Я тыкаю его в живот: вставай, лежебока! Барсик открывает один глаз, потом закрывает. Сигнал послан — меня не трогайте. Ладно, Барсик. Ты не друг индейцев, я это помню.
Шаги во дворе, стук в дверь. Только я собрался идти открывать, как дверь открылась сама и на пороге показался мокрый Василий.
— Привет, что делаешь? — Василий отряхивается над Барсиком. Тот снова открывает глаз, потягивается, сворачивается клубком и засыпает.
— Ничего не делаю. В магазин не иду — вот что делаю.
— Это правильно, давай я тебе свой сон расскажу. Дома меня слушать не хотят, говорят, что все мои сны одинаковые.
— А они разные?
— Они многосерийные. Позавчера я на поезде ехал и видел, как гостиницу в горах строят. А вчера снова еду, а гостиница уже построена.
— Так ты в горах никогда не был.
— Ну и что. На картинках же я видел.
— А сегодня что будешь смотреть?
— Погоди, я ещё не рассказал, что намедни видел.

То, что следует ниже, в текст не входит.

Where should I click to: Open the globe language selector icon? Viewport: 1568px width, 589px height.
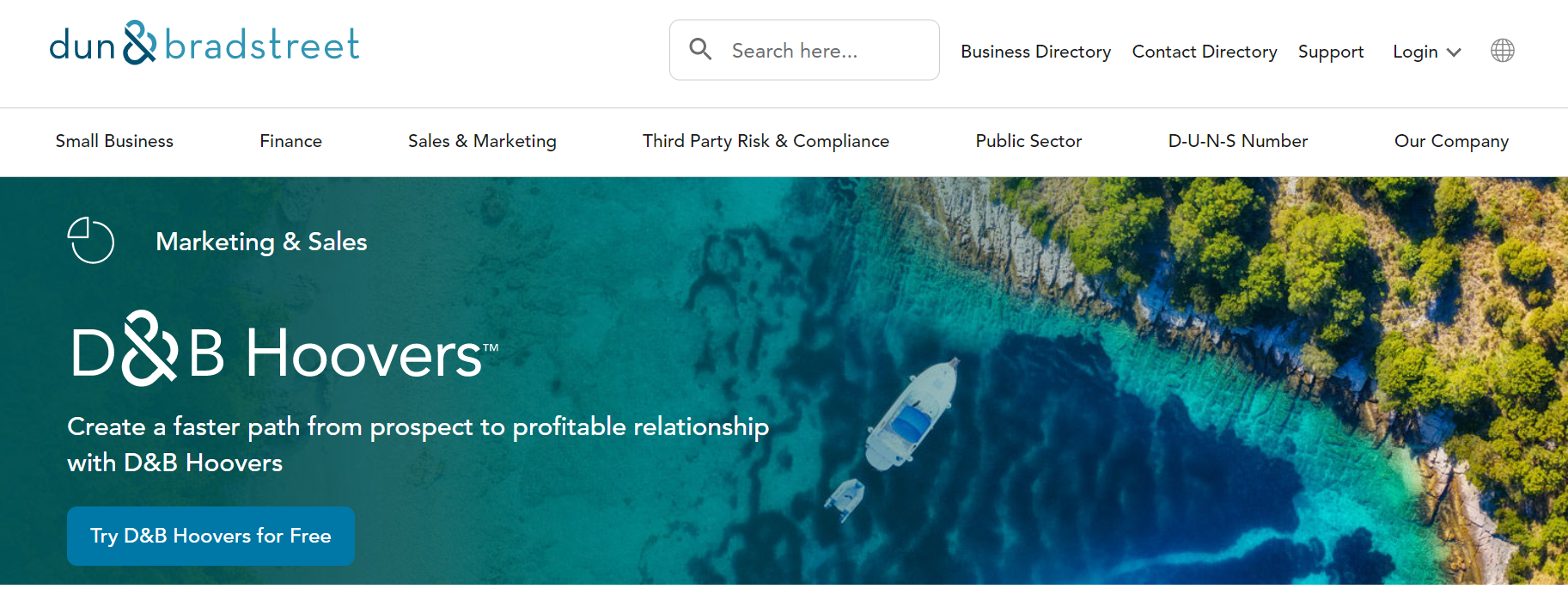(x=1502, y=51)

Про сны Василия слушать не хочется. Он как заведёт рассказ, так его не остановишь. Всё подробно описывает, кто и как был одет, какая была погода, что ел на обед. Кому это интересно? Вот и сейчас он начал с того, как во сне проснулся, позавтракал и пошёл на вокзал. Не верю я ему. Сны запомнить очень трудно. Проснёшься, минут пять помнишь, а потом сна как будто и не было. Так, наверное, у всех. Мама тоже жаловалась: сон интересный видела, а рассказать не может, всё забыла.